This study examined the impact of different food matrixes, including complex formations containing whey proteins, on human vitamin D bioavailability.

The prevalence of vitamin D insufficiency varies worldwide, affecting between 24 and 49 percent of the population. Even though the skin synthesizes the majority of vitamin D in the body after exposure to ultraviolet B light, most individuals require some dietary vitamin D to maintain a replete vitamin D status.

Although cholecalciferol (vitamin D3) is the most common dietary source of vitamin D, it is only found in a few foods, making it difficult to get the recommended dose of 10 to 20 µg/d day. Therefore, supplements or fortified foods are the best way to maintain an adequate vitamin D level.

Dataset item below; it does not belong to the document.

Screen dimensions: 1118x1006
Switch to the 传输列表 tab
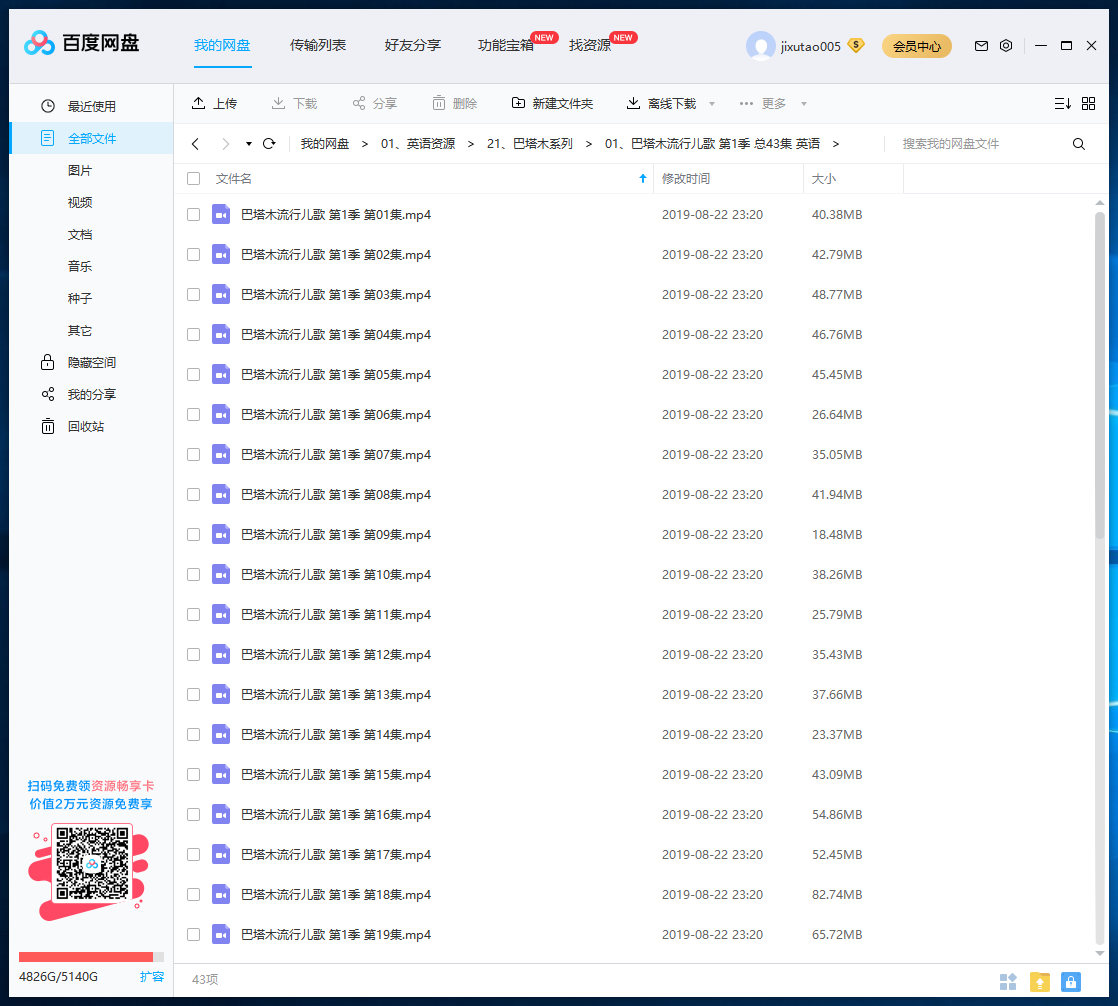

A vital component of the Vitamin D Fortification with Enhanced Bioavailability (DFORT) program is the development of interdisciplinary strategies that will enhance vitamin D fortification efficiency. In previous studies, DFORT demonstrated that vitamin D3 could be stabilized by forming complexes with whey protein α-lactalbumin in vitro, which improved its bioavailability in rats.

Methodology and Results

During this randomized, multiple crossover trial, 30 postmenopausal women 60 to 80 years old with vitamin D deficiency were enrolled. Compared to a control (500 mL of water), the experts measured changes in serum levels of vitamin D3 (D3) after the intake of 500 mL of different food matrixes with 200 g D3 added for 24 h postprandially.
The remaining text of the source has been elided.